"The most valuable skill I developed, among many others, was the ability to translate technical and scientific information into a compelling and actionable narrative."
At the time, it didn’t seem like it would amount to anything. It was 2009, and the Energy Institute was not yet formed. Many of us in the Environmental Economics track were craving more curriculum on the confluence of energy and the environment. I expressed my concern to former Energy Institute Director, Andy Bunn, who suggested I consider an independent study to outline additional coursework on energy topics. I heeded Andy’s advice and, together, we created an energy seminar and accompanying field course, kicking-off what would later snowball into the foundation for today’s Institute for Energy Studies.
In the absence of a formal Energy Institute while a student at Western, I found success in exploring the energy, policy and business nexus through the Economics department and the College of the Environment. The most valuable skill I developed, among many others, was the ability to translate technical and scientific information into a compelling and actionable narrative. This is exactly the kind of real world applied learning I believe the Institute imparts on its students.

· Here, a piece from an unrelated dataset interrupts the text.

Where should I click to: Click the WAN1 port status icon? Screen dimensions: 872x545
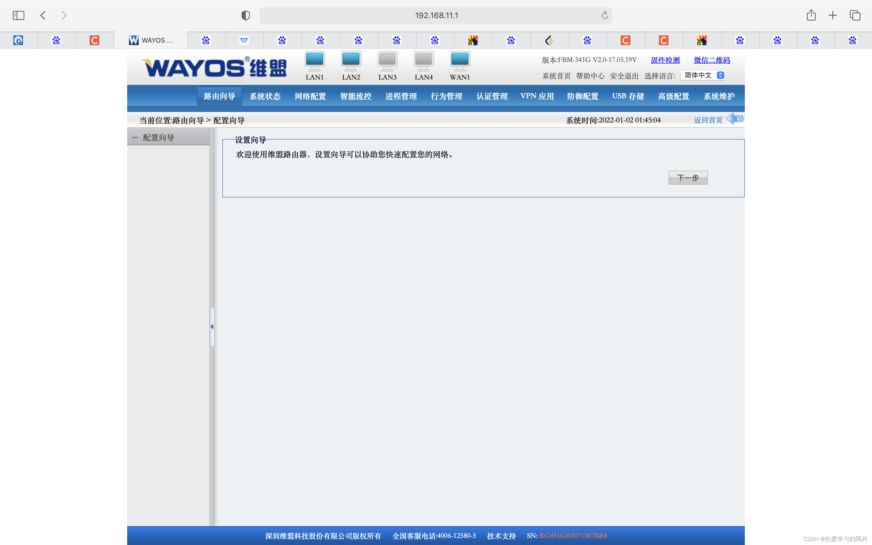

These skills have helped me to make a positive impact as a Coordinator of Alternative Fuels and Technologies with Western Washington Clean Cities Coalition. Our program, an affiliate of the U.S Department of Energy works directly with fleet managers, technologists and regional policy makers to address our dependence on fossil fuel in transportation. I am so grateful for the experience I gained at WWU and I am quite proud to see the Institute form and prepare others for this exciting and important work.